On l’avait quitté le 15 juin, au soir de la dernière étape du Critérium du Dauphiné, libéré, presque soulagé de mettre fin à une carrière marquée par l’exigence et la passion. Aujourd’hui, Romain Bardet respire. À 34 ans, le natif de Brioude a troqué le dossard du coureur World Tour contre celui d’un cycliste libre, adepte du gravel, cette discipline à mi-chemin entre route et cyclo-cross, sur les chemins de gravier qui prend de plus en plus d'ampleur.
"J’aime faire du vélo. Mais je ne m’entraîne plus, je roule", confie-t-il à l’AFP. "J’y vais aux sensations, pour me faire plaisir. Quand je fais 15 heures par semaine, c’est déjà pas mal, alors qu’avant c’était au moins 25."
Entre voyages, moments en famille et sorties entre amis, Romain Bardet a redécouvert une forme de plaisir simple : pédaler sans contrainte. "Sur le bitume, j’ai sillonné tous les coins, alors que là j’adore me perdre. Je ne fais même pas de parcours, je vais à un point, je regarde la carte sur mon GPS, et quand je vois qu’il y a une trace de chemin, je la prends. Ce sont vraiment des moments d’évasion."
Le gravel comme passerelle
Lorsqu’il a annoncé sa retraite, Bardet avait promis une transition en douceur, le temps de "couper progressivement le cordon" avec la haute compétition. Le gravel s’est imposé comme la parfaite passerelle.
"La genèse du projet était d’avoir une transition un peu souple, explique-t-il. Et puis dans un coin de ma tête, j’avais l’idée des Championnats du monde à Nice", initialement prévus sur la Côte d’Azur avant d’être déplacés aux Pays-Bas.
Pas question, cependant, de parler d’objectifs ou de performances. "Je ne chasse plus les championnats. C’est plus une quête personnelle. J’aime dans le gravel ce côté encore un peu authentique, dans le sens où je pars sur les épreuves avec mes amis de longue date. Ce sont autant des périples gastro-oenologiques que des courses de vélo. On reste raisonnable hein, mais voilà, c’est l’aventure."
Le plaisir du vélo retrouvé
Libéré des obligations d’entraînement millimétré, Bardet s’autorise désormais des expériences inédites. "Avant, on n’avait jamais vraiment le temps de faire du sport en famille, parce que pour moi le sport était un métier", raconte-t-il.
"Là, on a fait cinq jours de bikepacking avec ma femme en Italie où j’avais 15/20 kilos de bagages, des sacoches partout sur le vélo. C’était super."

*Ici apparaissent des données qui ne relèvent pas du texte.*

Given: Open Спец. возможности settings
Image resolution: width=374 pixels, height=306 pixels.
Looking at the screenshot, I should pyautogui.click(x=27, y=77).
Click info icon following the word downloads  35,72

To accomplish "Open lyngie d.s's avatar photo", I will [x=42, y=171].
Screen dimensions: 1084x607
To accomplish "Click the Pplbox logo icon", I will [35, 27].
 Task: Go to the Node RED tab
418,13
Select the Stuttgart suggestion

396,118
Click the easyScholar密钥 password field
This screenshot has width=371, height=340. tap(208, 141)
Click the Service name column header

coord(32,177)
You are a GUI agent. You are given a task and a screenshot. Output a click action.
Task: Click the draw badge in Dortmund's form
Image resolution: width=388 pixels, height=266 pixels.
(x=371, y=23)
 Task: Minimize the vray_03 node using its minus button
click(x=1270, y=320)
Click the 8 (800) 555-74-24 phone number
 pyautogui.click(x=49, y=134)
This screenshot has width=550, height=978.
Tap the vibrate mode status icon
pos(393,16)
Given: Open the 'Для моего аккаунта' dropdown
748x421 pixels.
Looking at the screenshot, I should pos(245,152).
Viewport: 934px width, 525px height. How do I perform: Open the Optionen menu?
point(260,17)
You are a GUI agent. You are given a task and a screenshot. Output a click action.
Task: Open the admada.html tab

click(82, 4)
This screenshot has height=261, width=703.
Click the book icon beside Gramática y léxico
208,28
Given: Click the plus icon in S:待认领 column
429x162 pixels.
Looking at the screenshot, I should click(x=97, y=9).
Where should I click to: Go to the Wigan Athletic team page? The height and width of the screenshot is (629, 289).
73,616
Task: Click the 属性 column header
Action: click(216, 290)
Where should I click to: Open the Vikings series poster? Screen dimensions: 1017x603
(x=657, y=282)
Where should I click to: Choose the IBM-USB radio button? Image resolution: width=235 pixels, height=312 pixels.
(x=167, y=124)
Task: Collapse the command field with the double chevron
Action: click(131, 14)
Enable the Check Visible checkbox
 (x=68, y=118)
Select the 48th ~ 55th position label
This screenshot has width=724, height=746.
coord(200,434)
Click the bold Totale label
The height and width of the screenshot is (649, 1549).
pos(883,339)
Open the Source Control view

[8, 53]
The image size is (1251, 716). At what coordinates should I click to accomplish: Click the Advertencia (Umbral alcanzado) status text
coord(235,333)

Une aventure simple, loin des cols mythiques et des bus d’équipe, mais riche d’un bonheur retrouvé, celui de pédaler pour soi, sans chronomètre ni directeur sportif à l’oreillette.
L’esprit de compétition ne s’efface pas
Si Romain Bardet se défend de toute ambition sportive, l’instinct du compétiteur n’est jamais bien loin. "On a toujours un peu d’adrénaline supplémentaire quand on met un dossard. Je me mets dans des états sur les courses que je serais incapable d’avoir à l’entraînement", sourit-il.
Et les résultats parlent pour lui. Vice-champion de France fin septembre, deux victoires d’étape sur les UCI Gravel World Series… L’Auvergnat n’a rien perdu de son talent. "J’avoue que j’ai un peu élevé mon niveau d’exigence. Car au début j’ai été très étonné par le niveau. Ça roule très vite. La densité est moindre forcément, mais les 15-20 meilleurs sont largement au niveau du World Tour."
Un nouveau chapitre encore en écriture
Cette "parenthèse gravel", comme il la nomme, devrait se refermer en fin d’année. Bardet prendra alors le temps de tracer les contours d’une nouvelle vie qu’il n’a pas encore totalement dessinée.
"Je suis encore en réflexion. Cet interstice du gravel me permet aussi d’avoir le temps de faire les bons choix", confie-t-il.
Car l’après-carrière, il le sait, n’a rien d’un long fleuve tranquille : "Je n’ai jamais pensé que ça allait être facile. Il y a toute une énergie à recanaliser. Je sens que j’ai besoin de mettre mon focus sur un domaine dans lequel je peux être bon et avoir un projet à moyen et long terme pour retrouver la même quête que j’avais dans le cyclisme."